▸ WORK ORDER: What is needed is a word-for-word restatement of all the entries.

▸ STORED DATA:
——

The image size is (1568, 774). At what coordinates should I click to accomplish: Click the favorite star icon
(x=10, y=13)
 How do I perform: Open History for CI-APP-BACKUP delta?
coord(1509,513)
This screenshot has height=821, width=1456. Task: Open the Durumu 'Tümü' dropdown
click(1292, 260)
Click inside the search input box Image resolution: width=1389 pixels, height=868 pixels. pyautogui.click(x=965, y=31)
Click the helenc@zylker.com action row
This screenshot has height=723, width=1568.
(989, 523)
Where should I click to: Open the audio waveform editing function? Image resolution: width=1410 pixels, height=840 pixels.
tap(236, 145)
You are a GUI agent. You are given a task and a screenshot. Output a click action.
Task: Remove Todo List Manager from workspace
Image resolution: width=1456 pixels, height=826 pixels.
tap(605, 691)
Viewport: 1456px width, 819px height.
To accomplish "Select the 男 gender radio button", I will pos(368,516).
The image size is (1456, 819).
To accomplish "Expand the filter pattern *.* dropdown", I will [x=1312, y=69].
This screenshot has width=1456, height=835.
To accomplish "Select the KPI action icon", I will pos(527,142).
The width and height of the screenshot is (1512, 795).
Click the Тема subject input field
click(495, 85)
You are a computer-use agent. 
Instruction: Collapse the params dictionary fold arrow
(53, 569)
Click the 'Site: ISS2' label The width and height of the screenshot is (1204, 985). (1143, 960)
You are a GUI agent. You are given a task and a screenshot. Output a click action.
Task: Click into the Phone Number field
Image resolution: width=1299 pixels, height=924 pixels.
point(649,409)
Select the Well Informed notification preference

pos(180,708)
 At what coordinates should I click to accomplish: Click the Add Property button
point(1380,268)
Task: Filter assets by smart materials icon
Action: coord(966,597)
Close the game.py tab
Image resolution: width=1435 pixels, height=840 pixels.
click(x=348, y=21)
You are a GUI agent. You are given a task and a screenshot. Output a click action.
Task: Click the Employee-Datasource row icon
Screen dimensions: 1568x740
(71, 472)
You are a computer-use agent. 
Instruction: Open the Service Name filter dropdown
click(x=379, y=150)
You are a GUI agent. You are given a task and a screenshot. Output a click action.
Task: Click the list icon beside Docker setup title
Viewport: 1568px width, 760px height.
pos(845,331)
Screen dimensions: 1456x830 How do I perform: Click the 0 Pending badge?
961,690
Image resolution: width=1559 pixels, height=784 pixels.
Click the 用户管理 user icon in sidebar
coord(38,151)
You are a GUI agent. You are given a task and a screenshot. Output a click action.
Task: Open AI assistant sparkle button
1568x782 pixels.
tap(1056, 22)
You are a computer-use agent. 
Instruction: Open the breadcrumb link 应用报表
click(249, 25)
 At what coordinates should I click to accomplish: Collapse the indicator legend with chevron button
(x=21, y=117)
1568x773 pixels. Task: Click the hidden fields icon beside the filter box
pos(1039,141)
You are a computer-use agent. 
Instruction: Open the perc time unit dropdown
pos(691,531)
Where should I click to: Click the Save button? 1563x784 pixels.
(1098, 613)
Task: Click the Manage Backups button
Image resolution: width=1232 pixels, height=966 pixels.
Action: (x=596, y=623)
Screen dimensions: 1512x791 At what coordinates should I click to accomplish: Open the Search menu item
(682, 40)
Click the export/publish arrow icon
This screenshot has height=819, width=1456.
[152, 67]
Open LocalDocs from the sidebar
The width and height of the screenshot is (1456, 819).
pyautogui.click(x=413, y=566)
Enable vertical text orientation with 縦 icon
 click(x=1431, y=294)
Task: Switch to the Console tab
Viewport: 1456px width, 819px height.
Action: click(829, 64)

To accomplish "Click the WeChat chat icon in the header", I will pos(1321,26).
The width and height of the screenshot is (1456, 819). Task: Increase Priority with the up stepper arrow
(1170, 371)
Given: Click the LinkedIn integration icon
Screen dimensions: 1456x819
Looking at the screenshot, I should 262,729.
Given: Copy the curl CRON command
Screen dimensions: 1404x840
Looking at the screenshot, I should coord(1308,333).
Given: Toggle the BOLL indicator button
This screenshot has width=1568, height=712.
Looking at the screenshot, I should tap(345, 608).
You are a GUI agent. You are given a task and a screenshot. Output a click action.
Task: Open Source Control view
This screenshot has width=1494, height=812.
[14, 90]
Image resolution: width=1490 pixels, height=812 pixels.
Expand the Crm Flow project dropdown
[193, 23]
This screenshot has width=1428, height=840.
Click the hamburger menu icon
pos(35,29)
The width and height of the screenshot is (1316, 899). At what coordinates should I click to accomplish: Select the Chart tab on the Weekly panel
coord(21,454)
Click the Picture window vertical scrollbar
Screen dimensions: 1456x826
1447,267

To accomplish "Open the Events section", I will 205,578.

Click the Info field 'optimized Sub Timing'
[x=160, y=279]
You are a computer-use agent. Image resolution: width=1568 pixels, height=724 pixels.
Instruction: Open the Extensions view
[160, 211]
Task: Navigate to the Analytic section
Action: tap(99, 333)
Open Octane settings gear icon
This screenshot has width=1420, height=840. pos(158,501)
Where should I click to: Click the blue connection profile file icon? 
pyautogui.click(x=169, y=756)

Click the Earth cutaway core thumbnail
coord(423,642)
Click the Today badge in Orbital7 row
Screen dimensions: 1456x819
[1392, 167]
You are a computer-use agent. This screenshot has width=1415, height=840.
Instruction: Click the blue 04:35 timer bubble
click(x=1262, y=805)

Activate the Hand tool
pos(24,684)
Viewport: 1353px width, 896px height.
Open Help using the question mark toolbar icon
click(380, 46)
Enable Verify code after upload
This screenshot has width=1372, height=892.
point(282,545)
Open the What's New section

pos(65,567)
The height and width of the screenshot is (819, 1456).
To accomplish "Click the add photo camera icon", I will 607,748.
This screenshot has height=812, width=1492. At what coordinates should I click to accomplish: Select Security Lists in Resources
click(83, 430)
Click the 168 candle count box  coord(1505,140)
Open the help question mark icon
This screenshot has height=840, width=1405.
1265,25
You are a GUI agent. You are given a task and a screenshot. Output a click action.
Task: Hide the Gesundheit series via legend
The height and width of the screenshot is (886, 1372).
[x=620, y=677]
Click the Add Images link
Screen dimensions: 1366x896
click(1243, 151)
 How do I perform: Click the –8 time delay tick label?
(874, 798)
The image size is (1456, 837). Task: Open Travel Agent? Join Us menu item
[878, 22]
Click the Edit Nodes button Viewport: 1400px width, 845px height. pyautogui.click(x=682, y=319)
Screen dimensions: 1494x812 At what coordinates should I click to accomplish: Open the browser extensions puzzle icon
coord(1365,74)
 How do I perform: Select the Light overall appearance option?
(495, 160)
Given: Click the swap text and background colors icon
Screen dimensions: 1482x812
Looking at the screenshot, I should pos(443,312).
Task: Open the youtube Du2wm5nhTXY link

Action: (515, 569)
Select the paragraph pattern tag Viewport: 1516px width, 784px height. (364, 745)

——

▸ ANSWER TO THIS TASK:
The image size is (1568, 774). At what coordinates should I click to accomplish: Click the favorite star icon
(x=10, y=13)
 How do I perform: Open History for CI-APP-BACKUP delta?
coord(1509,513)
This screenshot has height=821, width=1456. Task: Open the Durumu 'Tümü' dropdown
click(1292, 260)
Click inside the search input box Image resolution: width=1389 pixels, height=868 pixels. pyautogui.click(x=965, y=31)
Click the helenc@zylker.com action row
This screenshot has height=723, width=1568.
(989, 523)
Where should I click to: Open the audio waveform editing function? Image resolution: width=1410 pixels, height=840 pixels.
tap(236, 145)
You are a GUI agent. You are given a task and a screenshot. Output a click action.
Task: Remove Todo List Manager from workspace
Image resolution: width=1456 pixels, height=826 pixels.
tap(605, 691)
Viewport: 1456px width, 819px height.
To accomplish "Select the 男 gender radio button", I will pos(368,516).
The image size is (1456, 819).
To accomplish "Expand the filter pattern *.* dropdown", I will [x=1312, y=69].
This screenshot has width=1456, height=835.
To accomplish "Select the KPI action icon", I will pos(527,142).
The width and height of the screenshot is (1512, 795).
Click the Тема subject input field
click(495, 85)
You are a computer-use agent. 
Instruction: Collapse the params dictionary fold arrow
(53, 569)
Click the 'Site: ISS2' label The width and height of the screenshot is (1204, 985). (1143, 960)
You are a GUI agent. You are given a task and a screenshot. Output a click action.
Task: Click into the Phone Number field
Image resolution: width=1299 pixels, height=924 pixels.
point(649,409)
Select the Well Informed notification preference

pos(180,708)
 At what coordinates should I click to accomplish: Click the Add Property button
point(1380,268)
Task: Filter assets by smart materials icon
Action: coord(966,597)
Close the game.py tab
Image resolution: width=1435 pixels, height=840 pixels.
click(x=348, y=21)
You are a GUI agent. You are given a task and a screenshot. Output a click action.
Task: Click the Employee-Datasource row icon
Screen dimensions: 1568x740
(71, 472)
You are a computer-use agent. 
Instruction: Open the Service Name filter dropdown
click(x=379, y=150)
You are a GUI agent. You are given a task and a screenshot. Output a click action.
Task: Click the list icon beside Docker setup title
Viewport: 1568px width, 760px height.
pos(845,331)
Screen dimensions: 1456x830 How do I perform: Click the 0 Pending badge?
961,690
Image resolution: width=1559 pixels, height=784 pixels.
Click the 用户管理 user icon in sidebar
coord(38,151)
You are a GUI agent. You are given a task and a screenshot. Output a click action.
Task: Open AI assistant sparkle button
1568x782 pixels.
tap(1056, 22)
You are a computer-use agent. 
Instruction: Open the breadcrumb link 应用报表
click(249, 25)
 At what coordinates should I click to accomplish: Collapse the indicator legend with chevron button
(x=21, y=117)
1568x773 pixels. Task: Click the hidden fields icon beside the filter box
pos(1039,141)
You are a computer-use agent. 
Instruction: Open the perc time unit dropdown
pos(691,531)
Where should I click to: Click the Save button? 1563x784 pixels.
(1098, 613)
Task: Click the Manage Backups button
Image resolution: width=1232 pixels, height=966 pixels.
Action: (x=596, y=623)
Screen dimensions: 1512x791 At what coordinates should I click to accomplish: Open the Search menu item
(682, 40)
Click the export/publish arrow icon
This screenshot has height=819, width=1456.
[152, 67]
Open LocalDocs from the sidebar
The width and height of the screenshot is (1456, 819).
pyautogui.click(x=413, y=566)
Enable vertical text orientation with 縦 icon
 click(x=1431, y=294)
Task: Switch to the Console tab
Viewport: 1456px width, 819px height.
Action: click(829, 64)

To accomplish "Click the WeChat chat icon in the header", I will pos(1321,26).
The width and height of the screenshot is (1456, 819). Task: Increase Priority with the up stepper arrow
(1170, 371)
Given: Click the LinkedIn integration icon
Screen dimensions: 1456x819
Looking at the screenshot, I should 262,729.
Given: Copy the curl CRON command
Screen dimensions: 1404x840
Looking at the screenshot, I should coord(1308,333).
Given: Toggle the BOLL indicator button
This screenshot has width=1568, height=712.
Looking at the screenshot, I should tap(345, 608).
You are a GUI agent. You are given a task and a screenshot. Output a click action.
Task: Open Source Control view
This screenshot has width=1494, height=812.
[14, 90]
Image resolution: width=1490 pixels, height=812 pixels.
Expand the Crm Flow project dropdown
[193, 23]
This screenshot has width=1428, height=840.
Click the hamburger menu icon
pos(35,29)
The width and height of the screenshot is (1316, 899). At what coordinates should I click to accomplish: Select the Chart tab on the Weekly panel
coord(21,454)
Click the Picture window vertical scrollbar
Screen dimensions: 1456x826
1447,267

To accomplish "Open the Events section", I will 205,578.

Click the Info field 'optimized Sub Timing'
[x=160, y=279]
You are a computer-use agent. Image resolution: width=1568 pixels, height=724 pixels.
Instruction: Open the Extensions view
[160, 211]
Task: Navigate to the Analytic section
Action: tap(99, 333)
Open Octane settings gear icon
This screenshot has width=1420, height=840. pos(158,501)
Where should I click to: Click the blue connection profile file icon? 
pyautogui.click(x=169, y=756)

Click the Earth cutaway core thumbnail
coord(423,642)
Click the Today badge in Orbital7 row
Screen dimensions: 1456x819
[1392, 167]
You are a computer-use agent. This screenshot has width=1415, height=840.
Instruction: Click the blue 04:35 timer bubble
click(x=1262, y=805)

Activate the Hand tool
pos(24,684)
Viewport: 1353px width, 896px height.
Open Help using the question mark toolbar icon
click(380, 46)
Enable Verify code after upload
This screenshot has width=1372, height=892.
point(282,545)
Open the What's New section

pos(65,567)
The height and width of the screenshot is (819, 1456).
To accomplish "Click the add photo camera icon", I will 607,748.
This screenshot has height=812, width=1492. At what coordinates should I click to accomplish: Select Security Lists in Resources
click(83, 430)
Click the 168 candle count box  coord(1505,140)
Open the help question mark icon
This screenshot has height=840, width=1405.
1265,25
You are a GUI agent. You are given a task and a screenshot. Output a click action.
Task: Hide the Gesundheit series via legend
The height and width of the screenshot is (886, 1372).
[x=620, y=677]
Click the Add Images link
Screen dimensions: 1366x896
click(1243, 151)
 How do I perform: Click the –8 time delay tick label?
(874, 798)
The image size is (1456, 837). Task: Open Travel Agent? Join Us menu item
[878, 22]
Click the Edit Nodes button Viewport: 1400px width, 845px height. pyautogui.click(x=682, y=319)
Screen dimensions: 1494x812 At what coordinates should I click to accomplish: Open the browser extensions puzzle icon
coord(1365,74)
 How do I perform: Select the Light overall appearance option?
(495, 160)
Given: Click the swap text and background colors icon
Screen dimensions: 1482x812
Looking at the screenshot, I should pos(443,312).
Task: Open the youtube Du2wm5nhTXY link

Action: (515, 569)
Select the paragraph pattern tag Viewport: 1516px width, 784px height. (364, 745)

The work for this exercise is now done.